[Pixel coordinate grounding data]
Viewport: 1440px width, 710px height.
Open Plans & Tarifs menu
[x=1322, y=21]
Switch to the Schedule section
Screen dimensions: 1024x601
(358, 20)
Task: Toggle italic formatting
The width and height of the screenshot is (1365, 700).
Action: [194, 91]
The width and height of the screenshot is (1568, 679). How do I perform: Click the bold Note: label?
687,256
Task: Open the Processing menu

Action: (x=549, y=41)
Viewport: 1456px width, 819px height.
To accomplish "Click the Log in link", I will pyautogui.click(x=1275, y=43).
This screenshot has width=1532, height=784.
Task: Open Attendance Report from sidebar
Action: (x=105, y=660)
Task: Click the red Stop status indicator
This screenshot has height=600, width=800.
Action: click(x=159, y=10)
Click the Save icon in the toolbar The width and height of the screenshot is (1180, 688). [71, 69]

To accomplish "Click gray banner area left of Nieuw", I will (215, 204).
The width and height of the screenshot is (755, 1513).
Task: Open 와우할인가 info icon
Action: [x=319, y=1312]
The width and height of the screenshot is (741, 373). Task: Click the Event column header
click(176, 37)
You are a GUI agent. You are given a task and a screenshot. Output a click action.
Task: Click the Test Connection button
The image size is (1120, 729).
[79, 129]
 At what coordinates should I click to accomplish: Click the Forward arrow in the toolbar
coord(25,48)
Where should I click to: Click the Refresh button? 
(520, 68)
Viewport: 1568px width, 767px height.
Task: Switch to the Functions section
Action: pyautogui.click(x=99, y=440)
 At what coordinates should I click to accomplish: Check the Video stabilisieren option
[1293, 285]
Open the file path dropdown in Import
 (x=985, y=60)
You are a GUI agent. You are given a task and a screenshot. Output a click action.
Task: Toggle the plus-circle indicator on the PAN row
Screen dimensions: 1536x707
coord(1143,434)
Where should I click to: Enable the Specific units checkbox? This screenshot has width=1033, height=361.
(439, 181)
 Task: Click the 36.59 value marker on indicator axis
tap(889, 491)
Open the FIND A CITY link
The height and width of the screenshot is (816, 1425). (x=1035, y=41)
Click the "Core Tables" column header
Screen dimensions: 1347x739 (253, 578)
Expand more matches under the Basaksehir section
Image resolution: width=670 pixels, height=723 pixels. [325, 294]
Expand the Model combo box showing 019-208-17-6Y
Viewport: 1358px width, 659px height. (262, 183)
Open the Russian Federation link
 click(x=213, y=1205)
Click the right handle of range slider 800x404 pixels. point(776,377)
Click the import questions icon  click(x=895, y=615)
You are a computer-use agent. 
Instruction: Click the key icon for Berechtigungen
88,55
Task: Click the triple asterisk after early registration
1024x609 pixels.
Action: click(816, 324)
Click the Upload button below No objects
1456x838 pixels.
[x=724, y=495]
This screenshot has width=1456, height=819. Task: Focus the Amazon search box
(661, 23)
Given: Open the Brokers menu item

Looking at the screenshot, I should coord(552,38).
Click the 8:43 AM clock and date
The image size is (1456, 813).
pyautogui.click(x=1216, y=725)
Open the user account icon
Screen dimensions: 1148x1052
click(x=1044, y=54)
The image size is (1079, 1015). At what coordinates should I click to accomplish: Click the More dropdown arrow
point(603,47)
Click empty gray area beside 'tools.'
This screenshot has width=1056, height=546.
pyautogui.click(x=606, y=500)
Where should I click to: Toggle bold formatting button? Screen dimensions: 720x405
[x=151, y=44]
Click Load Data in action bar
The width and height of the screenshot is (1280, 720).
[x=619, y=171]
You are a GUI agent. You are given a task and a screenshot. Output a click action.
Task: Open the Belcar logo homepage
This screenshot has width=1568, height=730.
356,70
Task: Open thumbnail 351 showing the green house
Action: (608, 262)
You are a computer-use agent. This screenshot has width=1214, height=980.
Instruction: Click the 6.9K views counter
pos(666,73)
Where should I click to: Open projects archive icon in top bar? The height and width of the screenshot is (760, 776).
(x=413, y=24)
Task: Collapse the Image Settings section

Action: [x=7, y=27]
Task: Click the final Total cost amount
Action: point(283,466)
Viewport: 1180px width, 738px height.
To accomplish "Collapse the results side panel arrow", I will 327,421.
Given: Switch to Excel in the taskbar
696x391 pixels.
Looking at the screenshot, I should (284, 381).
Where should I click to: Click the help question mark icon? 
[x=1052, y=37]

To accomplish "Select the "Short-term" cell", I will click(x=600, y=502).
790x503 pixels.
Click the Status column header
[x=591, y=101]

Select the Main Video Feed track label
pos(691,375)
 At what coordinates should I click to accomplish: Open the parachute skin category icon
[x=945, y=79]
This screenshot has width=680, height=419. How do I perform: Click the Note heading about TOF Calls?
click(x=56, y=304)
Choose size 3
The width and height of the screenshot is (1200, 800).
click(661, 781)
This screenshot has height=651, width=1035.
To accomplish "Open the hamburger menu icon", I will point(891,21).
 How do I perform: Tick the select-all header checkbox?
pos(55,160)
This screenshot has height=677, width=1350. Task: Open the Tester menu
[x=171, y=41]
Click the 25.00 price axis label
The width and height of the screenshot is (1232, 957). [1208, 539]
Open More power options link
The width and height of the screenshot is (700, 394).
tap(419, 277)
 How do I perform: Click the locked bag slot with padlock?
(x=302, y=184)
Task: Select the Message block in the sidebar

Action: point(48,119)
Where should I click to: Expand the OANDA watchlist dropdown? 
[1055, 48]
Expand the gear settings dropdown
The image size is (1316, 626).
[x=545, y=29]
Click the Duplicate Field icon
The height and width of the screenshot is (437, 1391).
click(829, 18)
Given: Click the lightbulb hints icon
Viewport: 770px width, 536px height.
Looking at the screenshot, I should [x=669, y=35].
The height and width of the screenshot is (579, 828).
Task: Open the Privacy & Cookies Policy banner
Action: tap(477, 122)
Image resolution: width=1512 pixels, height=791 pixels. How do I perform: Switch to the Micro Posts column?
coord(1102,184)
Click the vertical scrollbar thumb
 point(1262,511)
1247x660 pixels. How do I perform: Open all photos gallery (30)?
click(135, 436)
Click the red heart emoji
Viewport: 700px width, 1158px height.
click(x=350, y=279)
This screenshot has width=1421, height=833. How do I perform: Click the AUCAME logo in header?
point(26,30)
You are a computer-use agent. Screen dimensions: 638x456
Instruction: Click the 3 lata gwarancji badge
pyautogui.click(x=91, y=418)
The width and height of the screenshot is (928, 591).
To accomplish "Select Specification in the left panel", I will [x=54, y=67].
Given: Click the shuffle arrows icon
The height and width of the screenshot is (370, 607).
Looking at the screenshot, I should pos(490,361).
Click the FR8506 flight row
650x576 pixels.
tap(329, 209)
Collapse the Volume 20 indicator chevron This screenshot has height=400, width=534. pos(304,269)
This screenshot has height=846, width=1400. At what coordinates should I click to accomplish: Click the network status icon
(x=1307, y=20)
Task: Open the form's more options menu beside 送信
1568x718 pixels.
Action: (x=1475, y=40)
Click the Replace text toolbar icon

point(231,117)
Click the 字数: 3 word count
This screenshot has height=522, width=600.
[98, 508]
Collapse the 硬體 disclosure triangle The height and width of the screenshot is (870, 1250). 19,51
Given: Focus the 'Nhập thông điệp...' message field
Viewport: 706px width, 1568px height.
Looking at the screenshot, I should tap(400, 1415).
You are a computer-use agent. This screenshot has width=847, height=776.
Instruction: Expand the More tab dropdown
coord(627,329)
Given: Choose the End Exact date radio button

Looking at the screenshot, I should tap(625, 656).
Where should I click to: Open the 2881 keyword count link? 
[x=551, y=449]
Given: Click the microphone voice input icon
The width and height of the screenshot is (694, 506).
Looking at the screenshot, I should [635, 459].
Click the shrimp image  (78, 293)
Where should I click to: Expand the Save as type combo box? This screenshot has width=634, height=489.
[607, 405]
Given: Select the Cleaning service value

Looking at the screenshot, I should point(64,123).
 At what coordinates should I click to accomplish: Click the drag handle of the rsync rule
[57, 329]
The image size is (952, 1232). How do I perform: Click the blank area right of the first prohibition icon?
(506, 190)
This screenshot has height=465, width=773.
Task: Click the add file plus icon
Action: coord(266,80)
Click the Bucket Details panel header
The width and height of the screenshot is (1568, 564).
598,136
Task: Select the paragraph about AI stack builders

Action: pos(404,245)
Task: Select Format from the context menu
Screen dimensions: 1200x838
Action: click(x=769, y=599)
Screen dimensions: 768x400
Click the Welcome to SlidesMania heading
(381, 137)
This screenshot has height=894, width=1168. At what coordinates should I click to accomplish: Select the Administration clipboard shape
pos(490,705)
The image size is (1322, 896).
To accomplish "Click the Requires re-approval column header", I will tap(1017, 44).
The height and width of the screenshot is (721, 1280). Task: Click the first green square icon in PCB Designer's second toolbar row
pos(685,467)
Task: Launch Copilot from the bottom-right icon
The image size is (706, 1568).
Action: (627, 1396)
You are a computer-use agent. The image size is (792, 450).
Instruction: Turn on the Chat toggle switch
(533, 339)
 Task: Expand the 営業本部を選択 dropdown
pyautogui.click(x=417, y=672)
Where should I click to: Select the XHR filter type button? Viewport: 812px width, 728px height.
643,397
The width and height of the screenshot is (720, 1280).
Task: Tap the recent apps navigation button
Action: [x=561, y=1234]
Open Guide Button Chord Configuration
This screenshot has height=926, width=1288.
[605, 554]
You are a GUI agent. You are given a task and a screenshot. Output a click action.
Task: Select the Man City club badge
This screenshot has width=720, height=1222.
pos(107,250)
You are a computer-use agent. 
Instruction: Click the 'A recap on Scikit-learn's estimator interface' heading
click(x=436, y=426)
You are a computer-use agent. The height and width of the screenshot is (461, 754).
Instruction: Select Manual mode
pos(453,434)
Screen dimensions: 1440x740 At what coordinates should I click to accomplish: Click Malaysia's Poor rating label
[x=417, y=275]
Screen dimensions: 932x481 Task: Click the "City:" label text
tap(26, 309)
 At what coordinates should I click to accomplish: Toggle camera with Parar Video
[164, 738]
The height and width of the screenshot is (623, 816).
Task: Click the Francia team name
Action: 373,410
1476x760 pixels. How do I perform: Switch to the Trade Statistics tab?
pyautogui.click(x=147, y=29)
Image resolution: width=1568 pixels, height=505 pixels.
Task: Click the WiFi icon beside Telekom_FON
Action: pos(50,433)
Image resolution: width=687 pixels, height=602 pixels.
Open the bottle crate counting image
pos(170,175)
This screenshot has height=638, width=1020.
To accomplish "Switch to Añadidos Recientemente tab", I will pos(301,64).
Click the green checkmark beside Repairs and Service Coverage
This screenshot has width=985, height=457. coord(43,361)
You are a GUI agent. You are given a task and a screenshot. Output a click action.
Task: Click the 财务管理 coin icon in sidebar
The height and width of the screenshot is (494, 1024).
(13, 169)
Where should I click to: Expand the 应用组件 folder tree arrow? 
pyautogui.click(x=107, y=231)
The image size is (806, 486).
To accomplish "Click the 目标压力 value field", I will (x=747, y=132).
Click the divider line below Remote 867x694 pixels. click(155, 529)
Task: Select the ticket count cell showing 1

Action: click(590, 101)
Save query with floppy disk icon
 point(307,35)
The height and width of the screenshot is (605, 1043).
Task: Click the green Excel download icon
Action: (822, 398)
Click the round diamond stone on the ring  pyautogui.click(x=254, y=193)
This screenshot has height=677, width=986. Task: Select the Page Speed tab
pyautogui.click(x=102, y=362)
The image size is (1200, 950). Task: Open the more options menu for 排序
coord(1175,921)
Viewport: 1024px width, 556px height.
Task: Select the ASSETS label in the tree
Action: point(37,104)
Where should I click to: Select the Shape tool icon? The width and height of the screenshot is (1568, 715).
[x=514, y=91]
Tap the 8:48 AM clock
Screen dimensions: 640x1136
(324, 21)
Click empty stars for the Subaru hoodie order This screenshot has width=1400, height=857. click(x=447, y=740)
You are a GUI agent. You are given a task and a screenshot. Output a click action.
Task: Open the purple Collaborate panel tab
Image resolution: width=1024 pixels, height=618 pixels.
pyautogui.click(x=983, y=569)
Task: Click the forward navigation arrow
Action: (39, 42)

§ TASK PROMPT: Only the lines from the top of the data through the line that contains "Viewport: 1456px width, 819px height." should be quoted, exactly as they stand.

§ RESPONSE:
Viewport: 1440px width, 710px height.
Open Plans & Tarifs menu
[x=1322, y=21]
Switch to the Schedule section
Screen dimensions: 1024x601
(358, 20)
Task: Toggle italic formatting
The width and height of the screenshot is (1365, 700).
Action: [194, 91]
The width and height of the screenshot is (1568, 679). How do I perform: Click the bold Note: label?
687,256
Task: Open the Processing menu

Action: (x=549, y=41)
Viewport: 1456px width, 819px height.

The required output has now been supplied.